Xingyu Liu1, Ying Wu2, Haiyan Lei1, Wendy Fang1, John Shern1, Zhihui Liu1, Carol Thiele1

1Cell and Molecular Biology Section,, Pediatric Oncology Branch, Center for Cancer Research, National Cancer Institute, National Institutes of Health, Bethesda, MD,2Advanced Biomedical Computational Science, Frederick National Laboratory for Cancer Research, Frederick, MD

摘要 Abstract

Neuroblastoma (NB) is characterized by intratumoral heterogeneity, consisting of at least two distinct cell types: adrenergic (ADRN) and mesenchymal (MES). These cell states can spontaneously interconvert, potentially driven by changes in super-enhancer landscapes and transcription factor (TF) networks. This interconversion presents a significant therapeutic challenge, as MES NB cells are less differentiated, more migratory, and drug-resistant, emerging during treatment and contributing to relapse.
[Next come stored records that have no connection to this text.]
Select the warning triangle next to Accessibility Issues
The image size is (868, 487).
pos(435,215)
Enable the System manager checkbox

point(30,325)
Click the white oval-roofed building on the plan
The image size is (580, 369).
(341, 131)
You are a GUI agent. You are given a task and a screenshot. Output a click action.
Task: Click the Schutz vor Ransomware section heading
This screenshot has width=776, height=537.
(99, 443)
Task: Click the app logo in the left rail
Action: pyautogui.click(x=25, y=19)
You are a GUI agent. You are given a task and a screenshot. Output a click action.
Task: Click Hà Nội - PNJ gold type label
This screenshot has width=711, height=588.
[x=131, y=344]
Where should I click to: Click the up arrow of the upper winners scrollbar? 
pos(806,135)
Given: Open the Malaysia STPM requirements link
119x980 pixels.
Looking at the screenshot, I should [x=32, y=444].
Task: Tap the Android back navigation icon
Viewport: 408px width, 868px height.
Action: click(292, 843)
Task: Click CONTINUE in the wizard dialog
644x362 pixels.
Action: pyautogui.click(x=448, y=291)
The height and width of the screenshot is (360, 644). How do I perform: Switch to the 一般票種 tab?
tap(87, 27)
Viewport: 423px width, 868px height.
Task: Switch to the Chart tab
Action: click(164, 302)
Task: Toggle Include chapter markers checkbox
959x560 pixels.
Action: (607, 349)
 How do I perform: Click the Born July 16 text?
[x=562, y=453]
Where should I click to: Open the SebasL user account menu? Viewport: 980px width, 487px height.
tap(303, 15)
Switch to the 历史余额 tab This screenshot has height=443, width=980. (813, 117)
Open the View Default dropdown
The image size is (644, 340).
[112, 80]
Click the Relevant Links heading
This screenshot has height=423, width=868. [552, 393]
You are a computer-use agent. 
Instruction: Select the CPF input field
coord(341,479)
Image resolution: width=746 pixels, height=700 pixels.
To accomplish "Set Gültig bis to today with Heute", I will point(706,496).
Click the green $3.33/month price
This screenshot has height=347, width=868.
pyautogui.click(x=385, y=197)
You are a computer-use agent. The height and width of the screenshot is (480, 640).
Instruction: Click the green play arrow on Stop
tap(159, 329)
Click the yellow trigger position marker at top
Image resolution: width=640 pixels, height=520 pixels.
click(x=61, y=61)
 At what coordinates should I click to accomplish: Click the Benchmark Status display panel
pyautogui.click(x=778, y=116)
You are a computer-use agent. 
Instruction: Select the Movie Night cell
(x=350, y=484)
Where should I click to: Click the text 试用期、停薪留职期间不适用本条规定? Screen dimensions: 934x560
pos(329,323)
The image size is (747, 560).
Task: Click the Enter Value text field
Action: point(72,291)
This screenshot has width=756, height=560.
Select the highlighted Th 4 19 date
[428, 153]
Therapeutic strategies targeting one state (like ADRN) may leave behind or select for more chemoresistant MES cells, complicating treatment efforts. Understanding the mechanisms behind the plasticity between the ADRN and MES states is critical for developing more effective treatments that prevent therapy resistance, tumor relapse, and improve patient outcomes. This MES cell state exhibits resistance to standard cytotoxic treatments and is associated with a more aggressive, migratory phenotype, contributing to poor therapeutic outcomes in NB. Additionally, NOTCH3 signaling drives the transition from ADRN to MES, with PRRX1 acting as a key reprogramming driver that reshapes the super-enhancer and mRNA landscapes of ADRN cells toward a MES state. However, what are the other TFs are involved with the transdifferentiation between ADRN and MES? What are the other TFs are responsible for the resistance of the cytotoxic therapies remain unclear. Furthermore, the most effective strategies to therapeutically target these pathways to prevent MES transition and overcome therapy resistance remain unknown.
利益披露 Disclosure
X. Liu, None.. Y. Wu, None.. H. Lei, None.. W. Fang, None.. J. Shern, None.. Z. Liu, None.. C. Thiele, None.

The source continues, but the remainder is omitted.